### Vos consignes
D'après la critique de « La Belle Epoque », quel acteur interprète Victor ?

La Belle Epoque



Victor, un sexagénaire désabusé, voit sa vie bouleversée le jour où Antoine, un brillant entrepreneur, lui propose une attraction d’un genre nouveau : mélangeant artifices théâtraux et reconstitution historique, cette entreprise propose à ses clients de replonger dans l’époque de leur choix. Victor choisit alors de revivre la semaine la plus marquante de sa vie : celle où, 40 ans plus tôt, il rencontra le grand amour...







I. Révélation

En mars 2017, Nicolas Bedos signait son premier long-métrage en tant que réalisateur : « Monsieur et Madame Adelman ». En toute honnêteté, on l’a visionné à reculons, persuadé de voir une énième comédie dramatique gnangnan et sans intérêt. Quelle ne fut pas notre surprise ! Certes, le film n’est pas parfait. Il contient les défauts d’une première œuvre : longueurs, complaisances, exagérations… Cependant, la pellicule laissait déjà entrevoir une réelle maîtrise de l’art de la mise en scène ainsi qu’un sacré talent pour l’écriture scénaristique. Pour nous, c’était une certitude : on n’allait pas manquer son deuxième rendez-vous avec la caméra.

II. Ovation

Alors, coup de chance du débutant ou naissance d’un véritable cinéaste ? Ne tergiversons pas, c’est clairement la deuxième option. A l’aune de l’ovation reçue au dernier Festival de Cannes où il était présenté hors compétition, « La Belle Epoque », est bien parti pour connaître la même carrière que « Le Grand Bain » du copain Gilles Lellouche. Un triomphe populaire qui serait entièrement mérité pour le fils Bedos, lequel confirme ici son statut d’auteur de cinéma. On en veut pour preuve l’idée centrale géniale et tellement cinématographique de son récit, par ailleurs écrit au cordeau : une société propose à ses clients de s’immerger dans l’époque de leur choix à la manière d’un jeu de rôles.

III. Attraction

Comme dans son précédent métrage, le protagoniste se prénomme Victor (Daniel Auteuil). Ce sexagénaire désabusé et mélancolique voit sa vie bouleversée le jour où Antoine (Guillaume Canet), un brillant entrepreneur, lui propose une attraction d’un genre nouveau : au moyen des artifices théâtraux (comédiens, décors, costumes, maquillage, mise en scène…), cette entreprise plonge ses clients dans une reconstitution minutieuse d’un environnement préalablement choisi. Si d’aucuns se prennent pour des nazis dans un conseil de guerre, d’autres rêvent d’une cuite au bar avec Hemingway. Victor, lui, choisit de revivre la semaine la plus marquante de sa vie: celle où, quarante ans plus tôt, il rencontra le grand amour (Fanny Ardant).

### Données disponibles
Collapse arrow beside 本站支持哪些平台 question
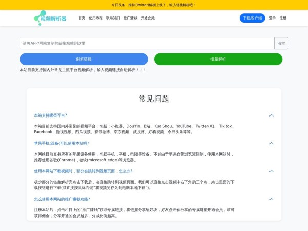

### En réponse
Daniel Auteuil.